Task to carry out: Please restate, word for word, the lines below that begin at the one with "Descubrimientos (269, 20)" and end at the one with "Subscribe (319, 6)". Leave out all other lines.

Source records:
BEGIN

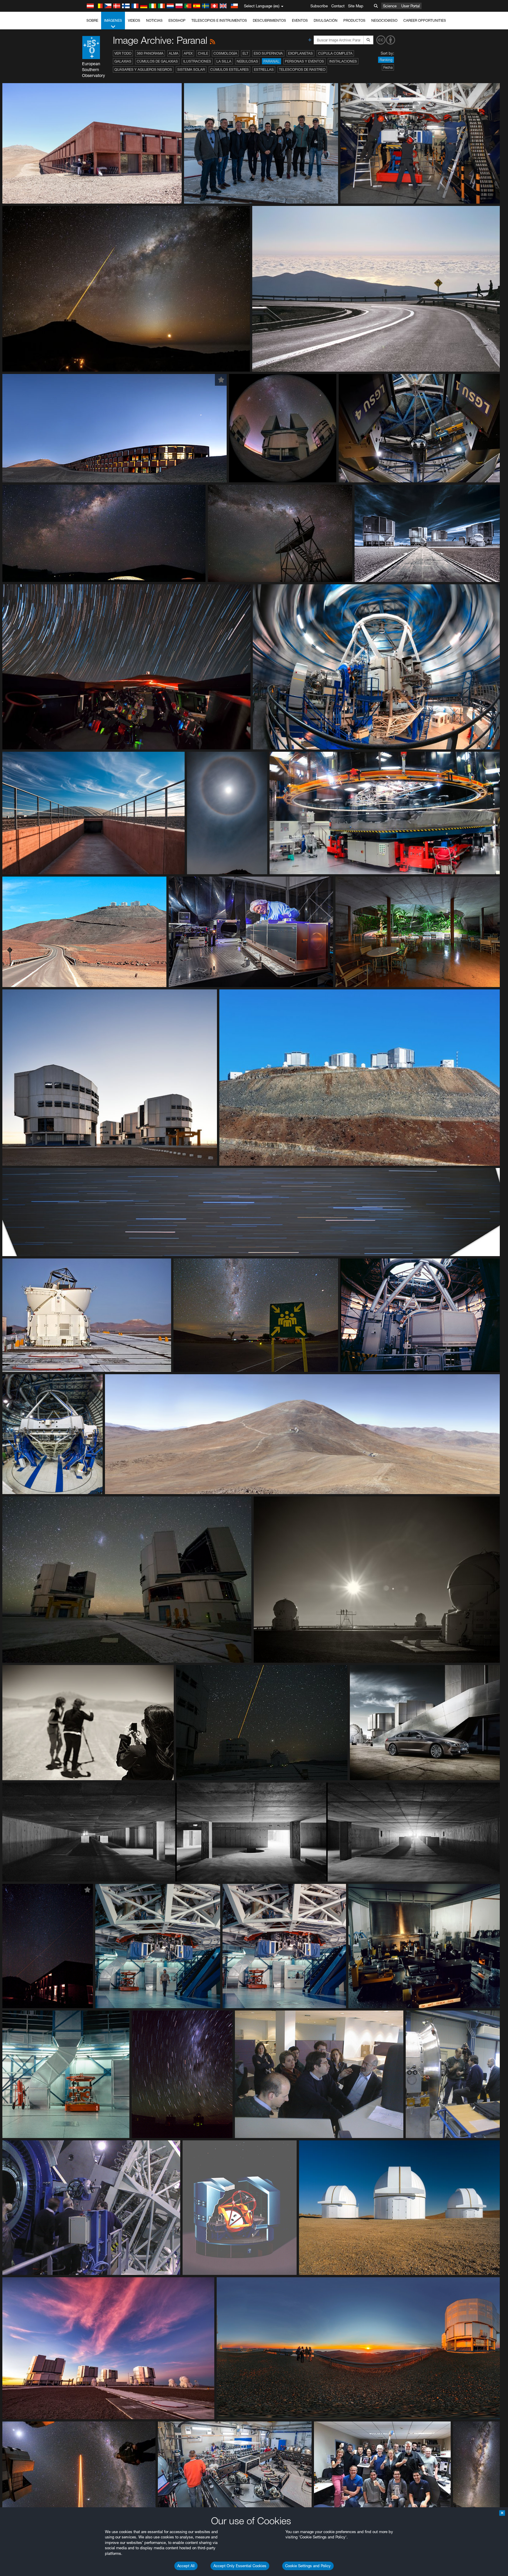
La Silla (223, 61)
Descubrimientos (269, 20)
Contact (338, 6)
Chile (203, 53)
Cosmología (225, 53)
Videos (134, 20)
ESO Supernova (268, 53)
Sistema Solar (191, 69)
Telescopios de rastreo (302, 69)
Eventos (300, 20)
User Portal (410, 6)
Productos (354, 20)
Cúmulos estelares (229, 69)
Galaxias (122, 61)
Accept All (186, 2565)
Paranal (271, 61)
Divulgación (325, 20)
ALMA (173, 53)
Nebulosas (247, 61)
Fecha (387, 67)
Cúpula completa (335, 53)
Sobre (92, 20)
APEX (188, 53)
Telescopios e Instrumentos (219, 20)
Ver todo (122, 53)
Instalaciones (343, 61)
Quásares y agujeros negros (143, 69)
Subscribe (319, 6)
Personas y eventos (304, 61)
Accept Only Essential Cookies (239, 2565)
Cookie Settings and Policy (308, 2565)
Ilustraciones (197, 61)
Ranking (386, 60)
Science (390, 6)
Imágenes (113, 20)
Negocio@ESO (384, 20)
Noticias (154, 20)
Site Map (355, 6)
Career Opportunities (424, 20)
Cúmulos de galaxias (157, 61)
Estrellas (264, 69)
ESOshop (177, 20)
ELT (245, 53)
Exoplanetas (300, 53)
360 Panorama (150, 53)
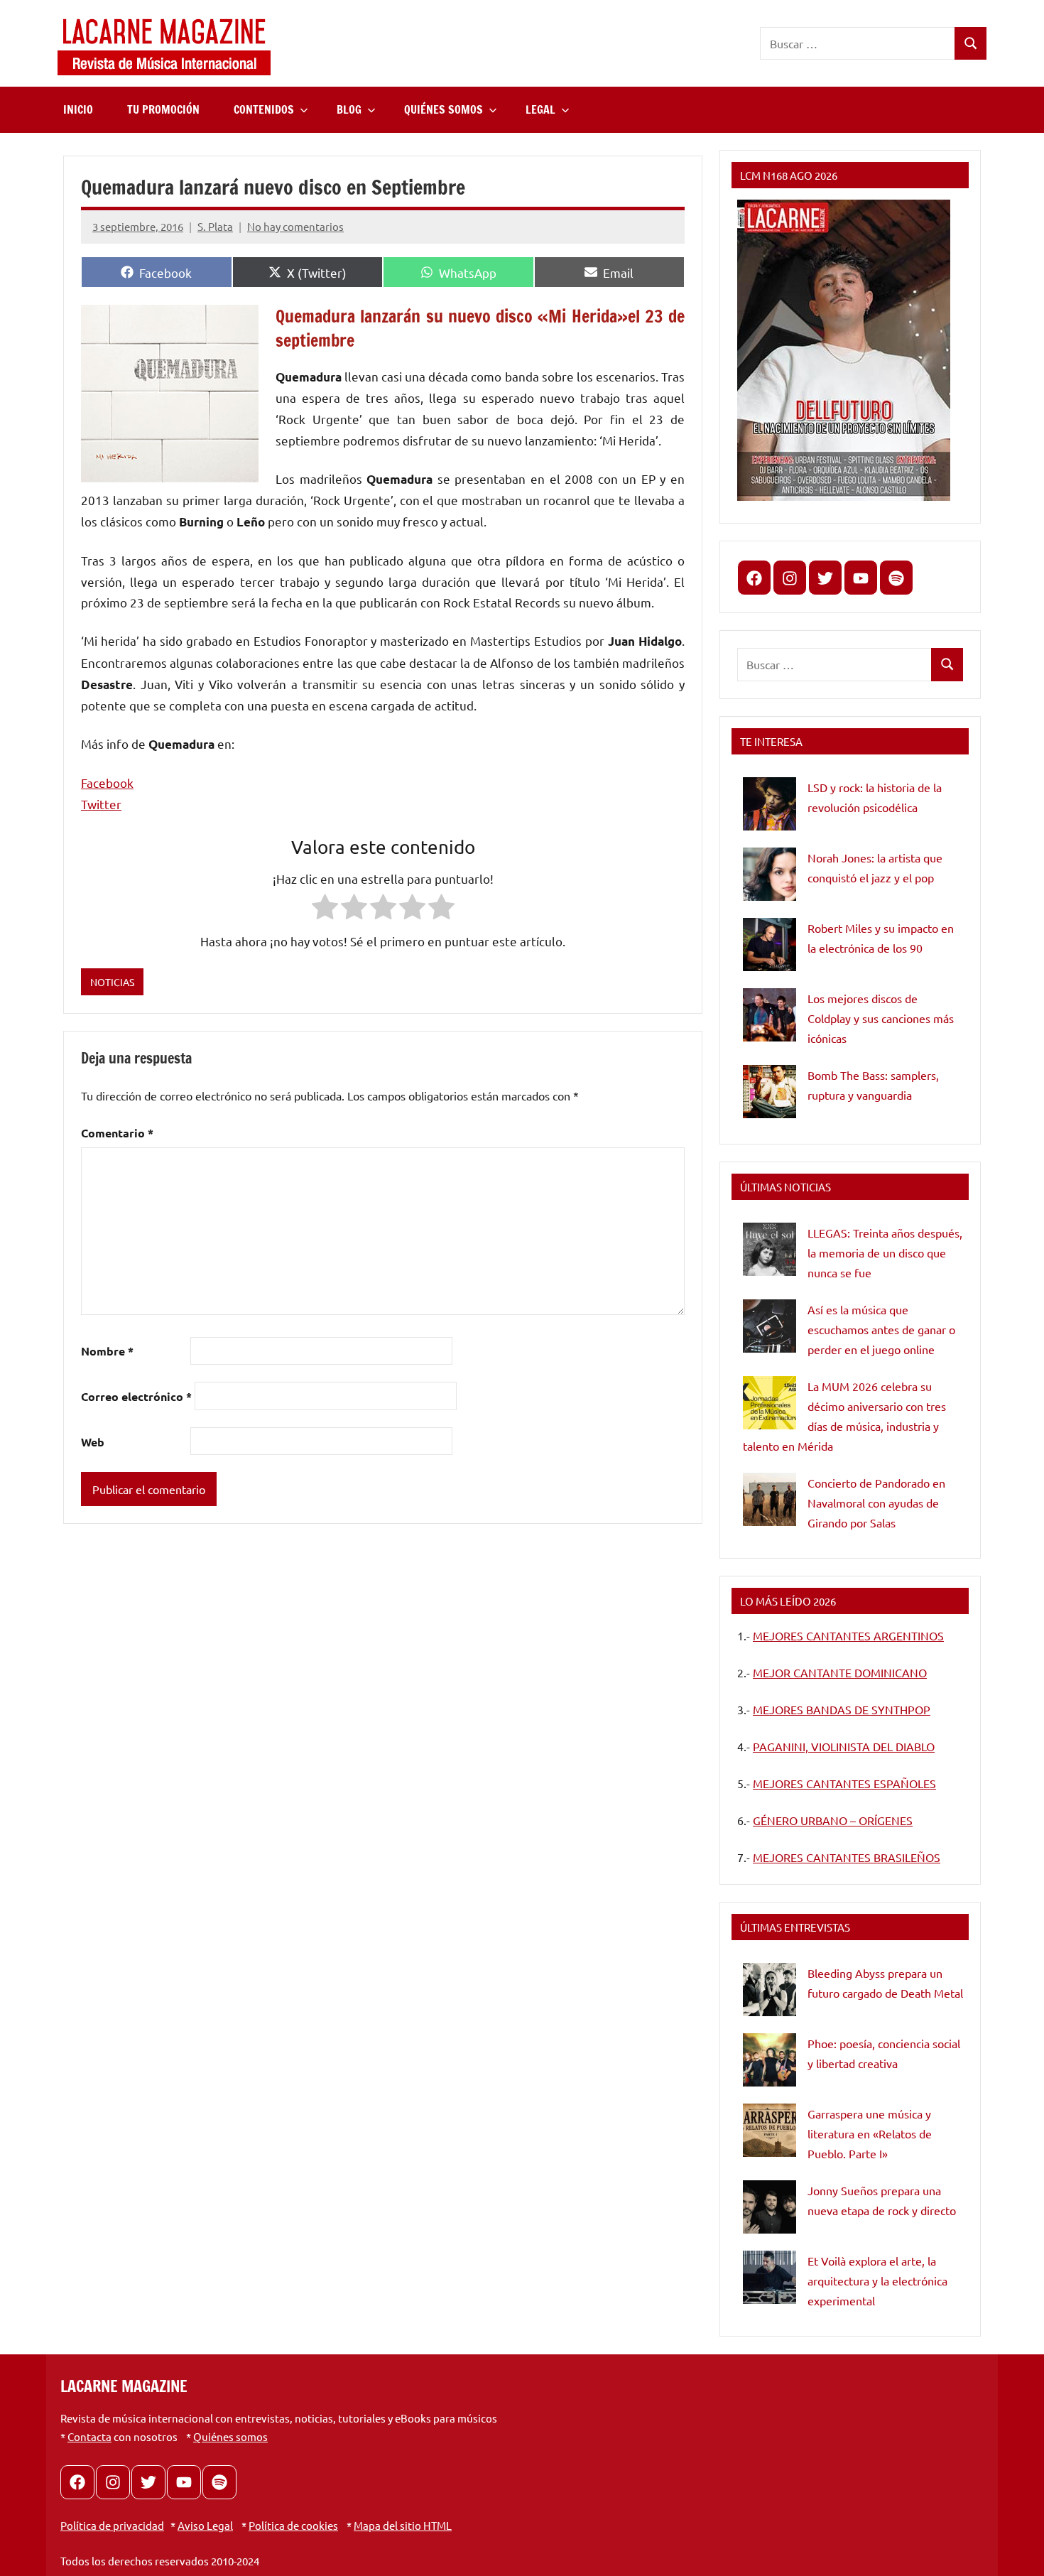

END

Response:
Descubrimientos (269, 20)
Contact (338, 6)
Chile (203, 53)
Cosmología (225, 53)
Videos (134, 20)
ESO Supernova (268, 53)
Sistema Solar (191, 69)
Telescopios de rastreo (302, 69)
Eventos (300, 20)
User Portal (410, 6)
Productos (354, 20)
Cúmulos estelares (229, 69)
Galaxias (122, 61)
Accept All (186, 2565)
Paranal (271, 61)
Divulgación (325, 20)
ALMA (173, 53)
Nebulosas (247, 61)
Fecha (387, 67)
Cúpula completa (335, 53)
Sobre (92, 20)
APEX (188, 53)
Telescopios e Instrumentos (219, 20)
Ver todo (122, 53)
Instalaciones (343, 61)
Quásares y agujeros negros (143, 69)
Subscribe (319, 6)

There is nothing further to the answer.